The term crime often implies gory images of hapless bodies and blatant cruelty. But, corporate crimes, or commonly known as white-collar crimes, are much less visible, but they can be as damaging.
Therefore, if you are looking to start a business, you must be aware of the most common business crimes so that you can watch out for the black sheep in your setup.
1 Corporate Frauds:
Corporate fraud revolve around misreporting of the financial situation of your company to evade some financial responsibilities and generate unearned profits.

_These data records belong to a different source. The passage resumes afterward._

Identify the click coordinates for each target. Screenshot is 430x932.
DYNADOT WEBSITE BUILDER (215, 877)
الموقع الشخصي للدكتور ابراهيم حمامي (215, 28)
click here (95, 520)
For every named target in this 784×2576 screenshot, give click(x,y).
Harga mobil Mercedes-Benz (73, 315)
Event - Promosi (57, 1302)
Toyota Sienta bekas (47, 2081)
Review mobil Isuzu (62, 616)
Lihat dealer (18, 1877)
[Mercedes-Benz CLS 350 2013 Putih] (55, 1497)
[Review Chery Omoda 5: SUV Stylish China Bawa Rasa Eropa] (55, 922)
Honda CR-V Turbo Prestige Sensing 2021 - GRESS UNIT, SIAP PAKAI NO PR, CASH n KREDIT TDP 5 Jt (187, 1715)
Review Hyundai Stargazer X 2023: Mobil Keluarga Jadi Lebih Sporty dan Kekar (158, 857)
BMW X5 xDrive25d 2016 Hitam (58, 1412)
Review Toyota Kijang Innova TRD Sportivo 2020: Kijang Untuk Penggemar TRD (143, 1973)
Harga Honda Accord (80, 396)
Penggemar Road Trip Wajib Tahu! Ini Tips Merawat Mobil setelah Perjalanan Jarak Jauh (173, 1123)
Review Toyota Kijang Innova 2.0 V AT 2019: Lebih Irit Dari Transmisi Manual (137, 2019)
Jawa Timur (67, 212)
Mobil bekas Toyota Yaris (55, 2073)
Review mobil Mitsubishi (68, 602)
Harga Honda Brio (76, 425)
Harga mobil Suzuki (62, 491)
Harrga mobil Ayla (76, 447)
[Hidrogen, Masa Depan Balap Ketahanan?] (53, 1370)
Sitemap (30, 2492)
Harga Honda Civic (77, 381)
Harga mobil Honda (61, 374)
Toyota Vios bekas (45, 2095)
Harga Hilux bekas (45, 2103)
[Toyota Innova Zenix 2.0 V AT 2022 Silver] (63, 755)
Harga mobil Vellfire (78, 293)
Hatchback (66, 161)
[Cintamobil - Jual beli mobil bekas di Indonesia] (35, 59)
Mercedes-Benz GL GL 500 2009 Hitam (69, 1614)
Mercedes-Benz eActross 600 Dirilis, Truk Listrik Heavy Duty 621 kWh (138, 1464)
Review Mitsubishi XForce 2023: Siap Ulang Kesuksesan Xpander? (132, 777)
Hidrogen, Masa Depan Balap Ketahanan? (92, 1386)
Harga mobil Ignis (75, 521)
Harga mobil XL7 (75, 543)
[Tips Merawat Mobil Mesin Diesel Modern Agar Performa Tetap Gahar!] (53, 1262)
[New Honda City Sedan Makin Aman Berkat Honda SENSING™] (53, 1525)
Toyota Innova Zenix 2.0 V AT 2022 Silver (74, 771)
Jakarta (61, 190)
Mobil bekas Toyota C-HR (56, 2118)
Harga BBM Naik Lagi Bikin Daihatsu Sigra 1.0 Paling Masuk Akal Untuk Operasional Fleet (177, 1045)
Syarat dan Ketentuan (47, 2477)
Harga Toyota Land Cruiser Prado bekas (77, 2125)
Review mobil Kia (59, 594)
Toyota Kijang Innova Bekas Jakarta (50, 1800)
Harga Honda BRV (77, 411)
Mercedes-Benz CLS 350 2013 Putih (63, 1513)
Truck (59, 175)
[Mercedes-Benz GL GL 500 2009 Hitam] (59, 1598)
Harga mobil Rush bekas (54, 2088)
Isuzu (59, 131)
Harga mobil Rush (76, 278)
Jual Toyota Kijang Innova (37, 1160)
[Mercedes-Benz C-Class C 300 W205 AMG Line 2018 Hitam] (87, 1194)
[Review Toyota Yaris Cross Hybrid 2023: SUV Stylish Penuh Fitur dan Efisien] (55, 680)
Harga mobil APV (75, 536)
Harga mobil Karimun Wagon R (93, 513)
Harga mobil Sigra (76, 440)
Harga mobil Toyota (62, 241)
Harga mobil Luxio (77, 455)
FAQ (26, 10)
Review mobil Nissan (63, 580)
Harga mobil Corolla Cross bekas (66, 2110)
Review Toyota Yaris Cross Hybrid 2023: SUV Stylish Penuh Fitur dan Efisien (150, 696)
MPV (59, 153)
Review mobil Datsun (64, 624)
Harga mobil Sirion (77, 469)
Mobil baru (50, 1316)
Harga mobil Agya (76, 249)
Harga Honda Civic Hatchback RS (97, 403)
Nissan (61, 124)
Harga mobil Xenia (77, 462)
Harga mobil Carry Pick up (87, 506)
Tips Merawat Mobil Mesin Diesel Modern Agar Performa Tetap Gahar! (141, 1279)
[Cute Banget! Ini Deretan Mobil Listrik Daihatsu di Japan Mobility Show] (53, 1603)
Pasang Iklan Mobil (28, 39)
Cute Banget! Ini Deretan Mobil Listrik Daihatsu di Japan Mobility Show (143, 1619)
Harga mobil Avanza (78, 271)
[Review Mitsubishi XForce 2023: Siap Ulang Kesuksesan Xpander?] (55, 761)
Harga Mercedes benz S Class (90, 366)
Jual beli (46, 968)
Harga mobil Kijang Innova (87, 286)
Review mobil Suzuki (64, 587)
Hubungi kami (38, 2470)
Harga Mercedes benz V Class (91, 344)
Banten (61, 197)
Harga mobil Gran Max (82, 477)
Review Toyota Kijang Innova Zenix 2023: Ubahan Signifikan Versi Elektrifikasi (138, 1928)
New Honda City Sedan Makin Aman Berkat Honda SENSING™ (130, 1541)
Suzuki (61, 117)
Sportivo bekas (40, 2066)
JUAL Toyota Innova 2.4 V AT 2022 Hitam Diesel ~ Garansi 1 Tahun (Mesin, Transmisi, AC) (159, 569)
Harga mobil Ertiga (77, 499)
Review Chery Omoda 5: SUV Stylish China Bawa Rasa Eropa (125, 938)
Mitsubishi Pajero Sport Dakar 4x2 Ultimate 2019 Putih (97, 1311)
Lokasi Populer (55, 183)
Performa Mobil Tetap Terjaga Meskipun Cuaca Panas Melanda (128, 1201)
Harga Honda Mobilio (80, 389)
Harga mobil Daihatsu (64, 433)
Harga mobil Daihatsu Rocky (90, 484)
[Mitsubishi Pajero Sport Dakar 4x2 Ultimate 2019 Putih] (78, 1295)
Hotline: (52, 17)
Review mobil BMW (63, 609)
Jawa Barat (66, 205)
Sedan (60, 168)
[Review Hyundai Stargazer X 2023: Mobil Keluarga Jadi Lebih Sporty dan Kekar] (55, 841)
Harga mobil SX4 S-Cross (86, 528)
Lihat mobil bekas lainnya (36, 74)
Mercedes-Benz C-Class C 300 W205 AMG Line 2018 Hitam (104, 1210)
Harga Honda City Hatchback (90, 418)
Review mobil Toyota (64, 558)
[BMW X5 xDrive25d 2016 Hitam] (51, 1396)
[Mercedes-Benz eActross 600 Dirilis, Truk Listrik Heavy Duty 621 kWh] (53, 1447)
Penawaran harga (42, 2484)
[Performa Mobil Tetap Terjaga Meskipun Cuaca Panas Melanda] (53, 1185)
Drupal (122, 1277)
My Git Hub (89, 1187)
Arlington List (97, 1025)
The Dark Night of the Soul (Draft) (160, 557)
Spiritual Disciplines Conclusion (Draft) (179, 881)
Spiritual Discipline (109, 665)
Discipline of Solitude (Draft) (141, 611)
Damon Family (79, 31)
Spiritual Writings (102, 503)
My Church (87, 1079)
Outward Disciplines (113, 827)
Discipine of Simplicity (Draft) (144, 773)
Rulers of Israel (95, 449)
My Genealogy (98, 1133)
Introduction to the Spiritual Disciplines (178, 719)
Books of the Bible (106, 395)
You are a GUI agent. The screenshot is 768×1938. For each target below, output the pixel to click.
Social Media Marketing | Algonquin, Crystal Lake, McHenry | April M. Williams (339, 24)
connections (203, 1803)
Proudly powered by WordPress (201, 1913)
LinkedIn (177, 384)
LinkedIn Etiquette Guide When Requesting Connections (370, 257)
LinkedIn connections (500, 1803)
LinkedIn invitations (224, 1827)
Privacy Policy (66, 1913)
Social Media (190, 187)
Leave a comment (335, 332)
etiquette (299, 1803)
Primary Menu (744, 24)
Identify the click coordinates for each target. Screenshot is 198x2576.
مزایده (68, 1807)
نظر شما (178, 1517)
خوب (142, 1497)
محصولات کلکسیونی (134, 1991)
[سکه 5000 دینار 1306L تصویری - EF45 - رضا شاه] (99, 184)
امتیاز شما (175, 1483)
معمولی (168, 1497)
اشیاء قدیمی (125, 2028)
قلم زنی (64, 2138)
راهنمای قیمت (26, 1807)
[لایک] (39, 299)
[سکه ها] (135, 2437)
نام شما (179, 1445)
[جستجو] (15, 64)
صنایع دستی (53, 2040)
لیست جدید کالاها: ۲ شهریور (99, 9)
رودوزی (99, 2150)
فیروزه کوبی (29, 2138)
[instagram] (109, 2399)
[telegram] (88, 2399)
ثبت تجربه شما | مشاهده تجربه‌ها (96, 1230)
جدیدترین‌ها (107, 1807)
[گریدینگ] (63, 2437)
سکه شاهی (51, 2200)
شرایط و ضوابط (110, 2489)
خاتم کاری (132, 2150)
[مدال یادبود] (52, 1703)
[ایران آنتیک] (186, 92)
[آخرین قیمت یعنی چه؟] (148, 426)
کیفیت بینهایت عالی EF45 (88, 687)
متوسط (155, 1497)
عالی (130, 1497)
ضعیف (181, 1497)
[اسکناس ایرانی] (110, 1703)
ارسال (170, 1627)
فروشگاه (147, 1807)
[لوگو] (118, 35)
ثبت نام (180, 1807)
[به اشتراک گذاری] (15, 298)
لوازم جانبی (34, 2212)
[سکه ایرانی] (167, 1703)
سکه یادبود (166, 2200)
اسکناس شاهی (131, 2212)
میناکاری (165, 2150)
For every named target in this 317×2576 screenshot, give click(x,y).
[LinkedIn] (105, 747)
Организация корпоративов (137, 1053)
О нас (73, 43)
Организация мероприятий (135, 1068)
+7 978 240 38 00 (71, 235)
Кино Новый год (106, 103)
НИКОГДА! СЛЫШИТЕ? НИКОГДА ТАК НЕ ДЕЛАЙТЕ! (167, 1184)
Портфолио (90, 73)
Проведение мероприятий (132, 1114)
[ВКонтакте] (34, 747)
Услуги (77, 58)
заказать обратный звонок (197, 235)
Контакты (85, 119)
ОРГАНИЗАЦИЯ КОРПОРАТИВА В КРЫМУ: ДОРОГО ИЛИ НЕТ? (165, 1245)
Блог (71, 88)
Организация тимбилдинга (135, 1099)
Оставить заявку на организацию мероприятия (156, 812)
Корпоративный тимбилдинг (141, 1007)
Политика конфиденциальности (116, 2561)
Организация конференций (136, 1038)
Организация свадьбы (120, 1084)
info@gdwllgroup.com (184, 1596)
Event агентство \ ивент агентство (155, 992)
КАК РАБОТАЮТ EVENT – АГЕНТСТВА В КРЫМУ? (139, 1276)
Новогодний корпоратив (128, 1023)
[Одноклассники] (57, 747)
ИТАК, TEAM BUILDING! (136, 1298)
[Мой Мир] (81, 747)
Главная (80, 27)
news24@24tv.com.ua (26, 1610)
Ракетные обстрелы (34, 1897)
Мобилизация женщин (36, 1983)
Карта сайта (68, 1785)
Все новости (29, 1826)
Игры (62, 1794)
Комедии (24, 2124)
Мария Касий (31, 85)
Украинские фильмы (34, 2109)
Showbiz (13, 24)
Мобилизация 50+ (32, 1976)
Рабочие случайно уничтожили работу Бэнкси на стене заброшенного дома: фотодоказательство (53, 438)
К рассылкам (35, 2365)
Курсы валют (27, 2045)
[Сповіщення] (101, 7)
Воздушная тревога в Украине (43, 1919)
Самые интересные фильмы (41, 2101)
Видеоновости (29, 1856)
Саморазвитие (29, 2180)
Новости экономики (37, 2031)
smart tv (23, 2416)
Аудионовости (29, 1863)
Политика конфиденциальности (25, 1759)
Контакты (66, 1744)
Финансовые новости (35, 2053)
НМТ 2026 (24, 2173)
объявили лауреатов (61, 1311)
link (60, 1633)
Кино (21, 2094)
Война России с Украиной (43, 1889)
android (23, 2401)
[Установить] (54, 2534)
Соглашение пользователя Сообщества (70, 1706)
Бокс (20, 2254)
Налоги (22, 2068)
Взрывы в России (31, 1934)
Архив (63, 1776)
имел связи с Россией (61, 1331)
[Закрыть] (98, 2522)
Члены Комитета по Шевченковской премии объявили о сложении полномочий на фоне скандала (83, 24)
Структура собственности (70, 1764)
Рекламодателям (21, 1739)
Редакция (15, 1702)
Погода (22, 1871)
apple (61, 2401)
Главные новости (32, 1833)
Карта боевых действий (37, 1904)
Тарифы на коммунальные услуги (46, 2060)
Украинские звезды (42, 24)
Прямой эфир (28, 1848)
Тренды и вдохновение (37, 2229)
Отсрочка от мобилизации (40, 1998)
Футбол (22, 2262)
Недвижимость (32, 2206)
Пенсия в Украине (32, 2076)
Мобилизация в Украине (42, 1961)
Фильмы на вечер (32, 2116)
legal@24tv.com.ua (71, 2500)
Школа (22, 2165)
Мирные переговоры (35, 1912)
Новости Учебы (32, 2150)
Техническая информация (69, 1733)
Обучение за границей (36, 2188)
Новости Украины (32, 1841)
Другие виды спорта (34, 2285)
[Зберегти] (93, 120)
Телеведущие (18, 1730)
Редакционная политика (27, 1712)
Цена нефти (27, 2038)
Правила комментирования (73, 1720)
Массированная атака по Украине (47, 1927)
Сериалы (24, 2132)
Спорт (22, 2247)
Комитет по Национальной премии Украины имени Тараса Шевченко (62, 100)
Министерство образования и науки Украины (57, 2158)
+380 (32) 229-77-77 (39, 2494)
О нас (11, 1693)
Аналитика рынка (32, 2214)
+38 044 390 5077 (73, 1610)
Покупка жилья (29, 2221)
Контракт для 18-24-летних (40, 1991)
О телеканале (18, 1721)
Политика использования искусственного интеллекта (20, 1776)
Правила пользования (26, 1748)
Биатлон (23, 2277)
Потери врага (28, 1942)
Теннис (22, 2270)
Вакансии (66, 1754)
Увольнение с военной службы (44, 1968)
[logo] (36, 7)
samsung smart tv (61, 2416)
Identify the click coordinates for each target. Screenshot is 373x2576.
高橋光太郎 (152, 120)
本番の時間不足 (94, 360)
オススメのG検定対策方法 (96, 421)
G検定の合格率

Let us take an example; Suppose the CEO of a company bribes the accounting department to include bogus entries in the register to fake boost the profits of the company. This way, business appears more profitable than reality. It is a crime and can have significant impacts on the company.
These activities are challenging to detect because they start slowly and are not meant to linger on forever. However, they are often detected by whistleblowers, or otherwise, with more magnitude, it gets challenging to bridge the gap between pretense and reality.
There exist some innocent people who get trapped as scapegoats in complex business schemes, and they must look to hire Tampa criminal defense lawyer to protect their rights and hopefully clear their name.
2 Kickbacks:
Kickbacks are different from extortion because the amount of money or goods is negotiated beforehand by the involved parties. It is a mutually agreed agreement where all interested parties gain benefits from some illegal practice.
For example, a drug representative goes to sell his pharmaceutical company’s product to a prescribing doctor and offers the doctor to sponsor a vacation or a dinner for him and his family. On a quid pro quo basis, the doctor has to prescribe the drugs of that pharmaceutical company.
3 Embezzlement:
Embezzlement is the inappropriate usage of the employer’s finances such that it causes loss to the employer and profit to the employee. Embezzlement is simple to understand because it is quite similar to theft or robbery.
For example, an employer assigns an employee a task to manage his finances efficiently. But, he uses that money to swell up his bank accounts secretively and cover its tracks by creating a fake money trail. Hence, the employee has embezzled money from his employer.
4 Extortion:
Extortion is often represented in different movies where gangsters coerce and blackmail departmental store owners to pay them what they call ‘protection money’ under the fear of physical threats.
5 Ponzi Schemes:
Named after the famous con man Charles Ponzi, Ponzi schemes promise high profits against minimal risk and involve paying the older investors by the money of new investors. The scheme becomes a non-starter when new investors diminish, and this way, most of the funds of old investors go down the drain.
6 Bankruptcy fraud:
Bankruptcy is typically declared to admit the inability to pay off huge debts of creditors. But, fraudulent elements sneak in when the supposedly bankrupt company try to conceal assets after declaring bankruptcy so that they can be saved from the creditors.
Lastly, if you are running a successful business or starting a new one, look out for these potential frauds because these white-collar criminals may be lurking around in your workplace.